Coalitions are negotiated.
Parties argue endlessly.
Weeks or months pass.
And still they often struggle to collaborate.
Because even when politicians agree that problems exist, they fundamentally disagree about how to handle the economic machine underneath society.
Raise taxes? Lower taxes? Stimulate growth? Reduce spending? Expand welfare? Cut welfare? Regulate markets? Deregulate markets? Increase energy production? Reduce consumption? Save the environment?
And all of it happens under enormous pressure from debt, markets, industry, employment, media, lobby groups, and voter anxiety.
Politics increasingly becomes less about solving problems and more about managing instability inside the inherently unstable monetary system itself.
The Mechanics
Politicians are then forced to operate almost like mechanics trying to repair a broken engine while driving at full speed down the highway.
They cannot simply stop. Because millions of livelihoods depend on the machine continuing to run. But even though the right tools are at hand they cannot be used.
The Absurdity
In fact, the more technologically advanced humanity becomes, the more absurd the situation starts to look. We have the tools but don’t use them fully.
We now possess extraordinary technology. Automation. AI. Global logistics. Scientific knowledge. Robotics. Advanced agriculture. Communication systems.

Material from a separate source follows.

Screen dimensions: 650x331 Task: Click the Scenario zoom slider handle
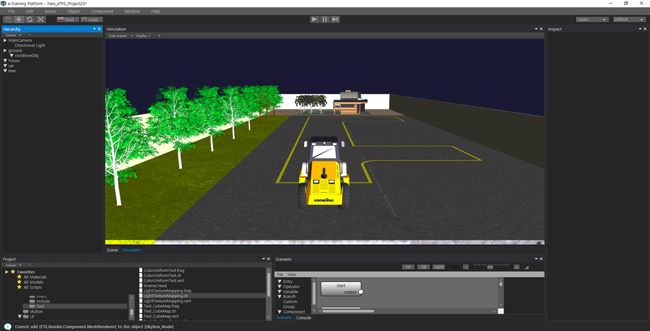[490, 267]
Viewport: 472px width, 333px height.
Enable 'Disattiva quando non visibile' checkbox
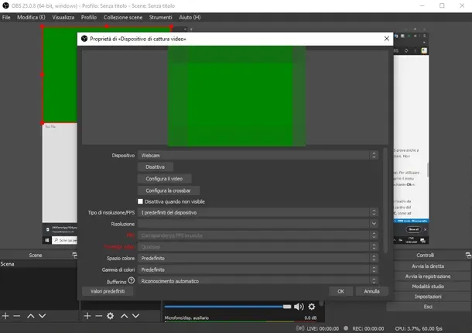[140, 201]
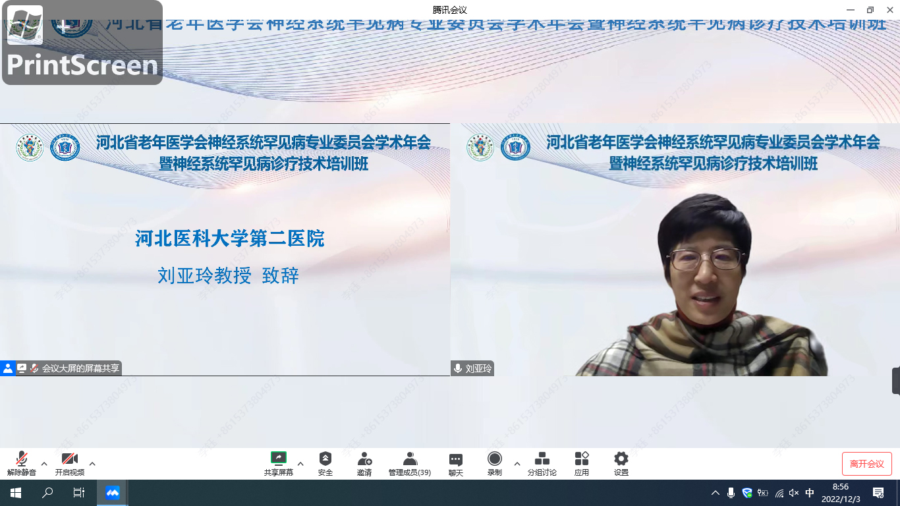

Humanity has never had more capacity to coordinate resources intelligently.
Yet societies still operate as if artificial scarcity, endless competition, and permanent economic anxiety are unavoidable laws of nature.
A System Humanity No Longer Understands
Perhaps they are not laws of nature.
Perhaps they are features of the current system itself.
And perhaps this is why more people across the world increasingly feel that something fundamental no longer makes sense.
Because despite incredible technological advancement, stress, burnout, inequality, debt pressure, ecological instability continue growing.
The machine becomes more advanced. But the human being inside the machine often feels less free.
Maybe humanity is beginning to realize that the real challenge is no longer technological.
Maybe it is systemic.
Beyond Politics
In the future world of Waking Up, this constant political paralysis no longer dominates civilization.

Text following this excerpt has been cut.